Università di Salerno: docente sospeso

Sospeso. Tornato in servizio. E poi ancora sospeso. Sembra una serie a puntate la storia di Carmine Alfano, ordinario del Dipartimento di medicina, chirurgia ed odontoiatria “Scuola Medica Salernitana” e coordinatore della Scuola di specializzazione di chirurgia plastica, ricostruttiva ed estetica dell’università degli studi di Salerno. Il docente, discusso e chiacchierato per via di alcun audio in cui proferiva insulti ai suoi specializzandi, è stato sospeso per un anno dai ruoli che ccupa sia all’Università che alla Scuola di specializzazione e gli è stato impartito anche il divieto di esercitare la professione medica.
La decisione è stata presa ieri dal gip del Tribunale di Salerno che ha accolto pienamente la richiesta della procura che, da un anno, lo aveva messo sotto inchiesta con le accuse di stalking, concussione, falso ideologico e truffa aggravata ai danni dello Stato.

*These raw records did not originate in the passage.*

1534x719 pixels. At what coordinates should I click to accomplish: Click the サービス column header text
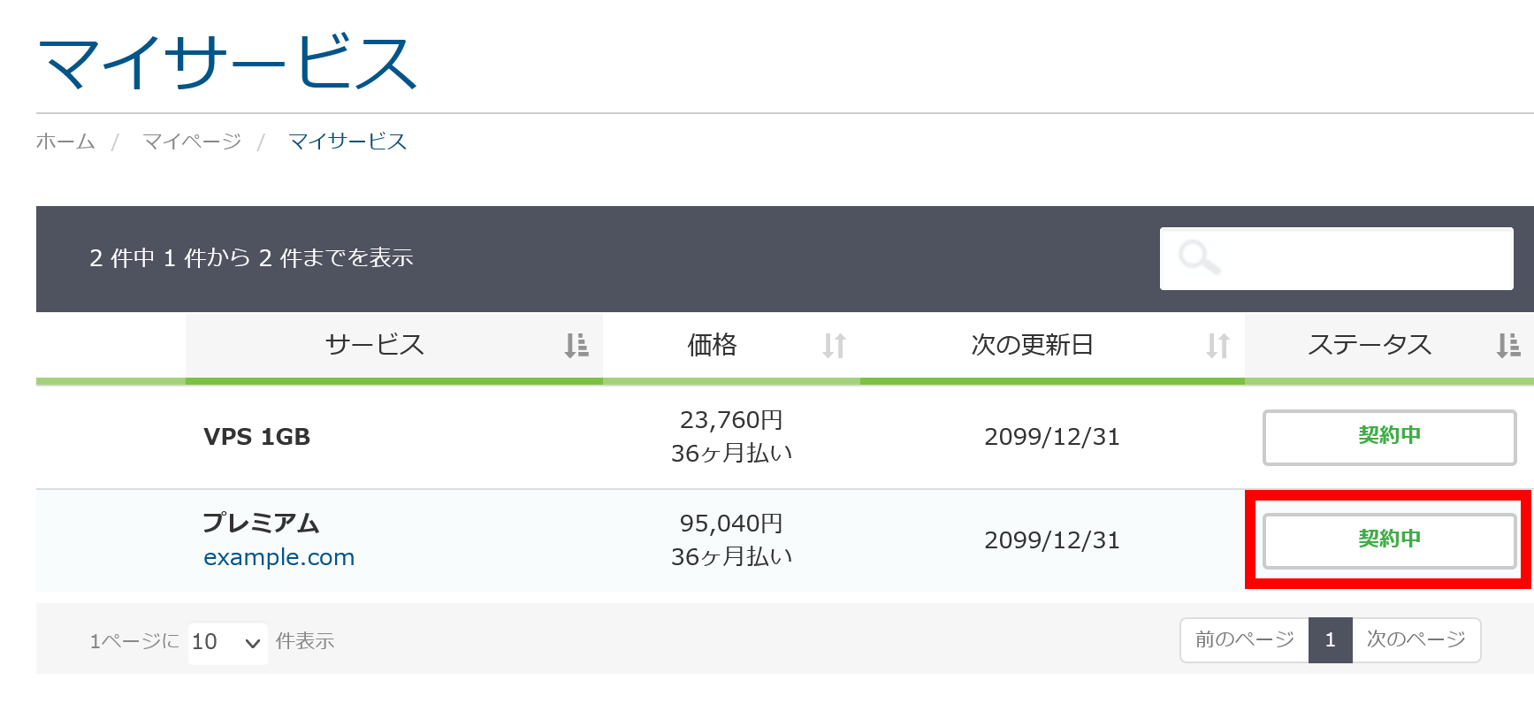point(375,345)
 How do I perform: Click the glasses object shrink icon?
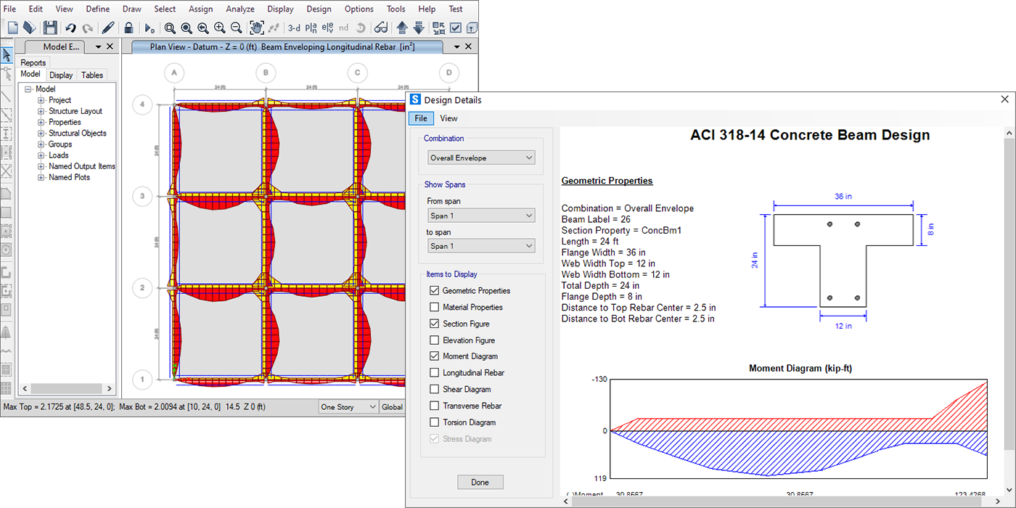coord(381,28)
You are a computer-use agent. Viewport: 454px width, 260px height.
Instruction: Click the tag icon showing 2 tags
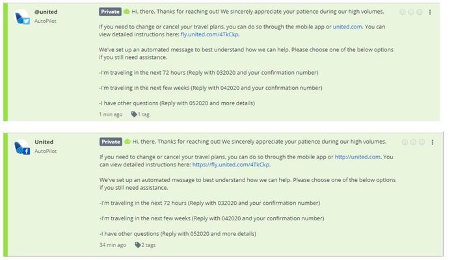tap(138, 245)
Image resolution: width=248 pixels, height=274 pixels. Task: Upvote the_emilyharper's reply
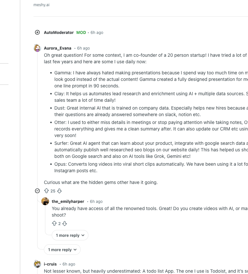click(54, 223)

Il caso Alfano viene fuori nella primavera dell’anno scorso quando cominciano a circolare audio in cui si sente il docente rivolgersi minacce e insulti omofobi. «Con un cazzotto ti apro la testa come un’anguria… oggi ti sei giocato la scuola, ma è la mia scuola!», avrebbe tuonato il docente.

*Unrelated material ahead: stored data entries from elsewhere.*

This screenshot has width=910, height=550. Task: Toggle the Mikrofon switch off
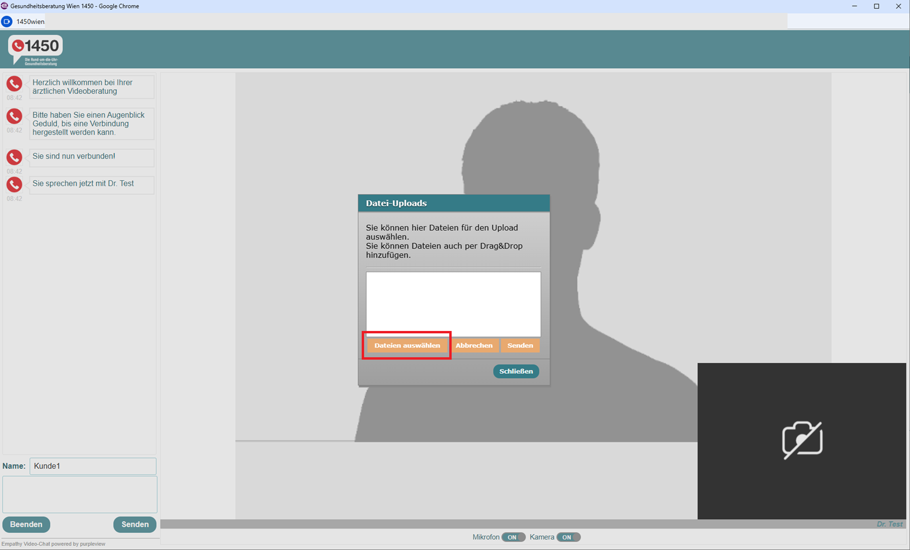coord(513,537)
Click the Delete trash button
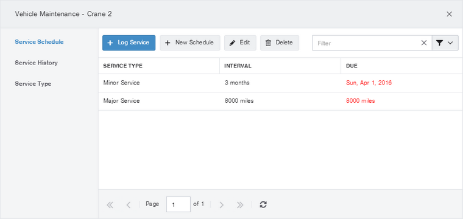 pos(280,43)
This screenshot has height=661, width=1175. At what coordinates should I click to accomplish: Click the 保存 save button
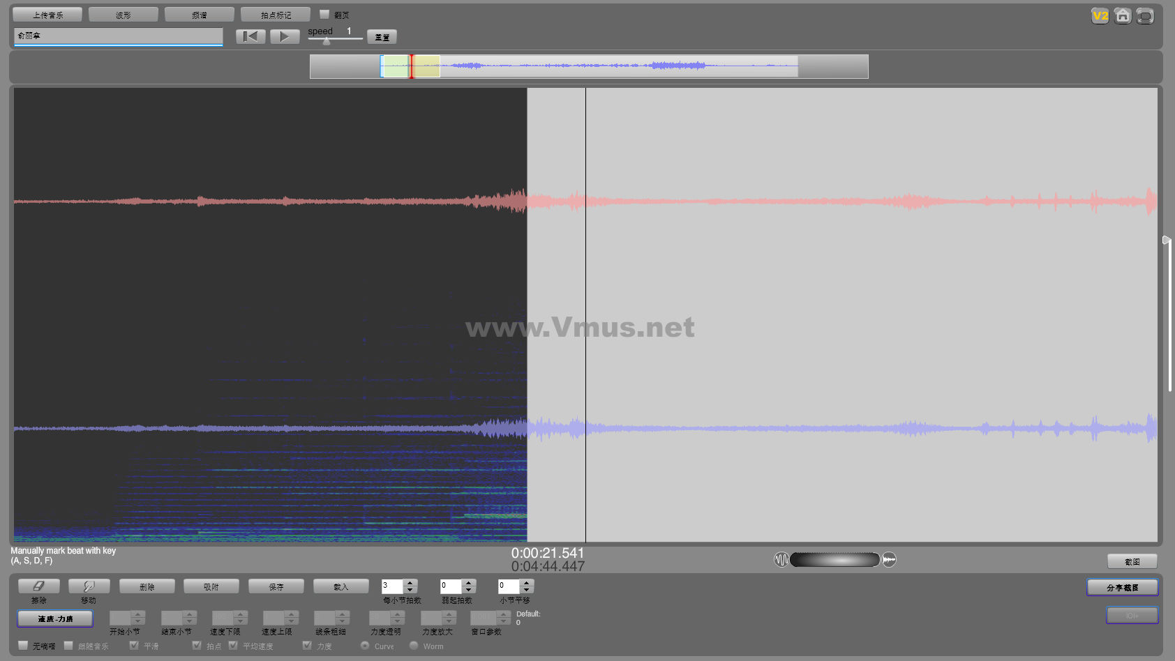tap(276, 586)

Dopo gli audio, l’Università lo sospende per un anno, frattanto la Procura comuncia ad indagare e scopre che il docente avrebbe scavalcato le liste d’attesa per eseguire interventi chirurgici plastici., Però, trascorre un anno e Carmine Alfano torna al lavoro. Fino a ieri.
«L’Ateneo ha ricevuto notifica delle misure adottate nei confronti del professore Alfano e procederà pertanto agli atti consequenziali»: è la scarna nota dell’Ateneo.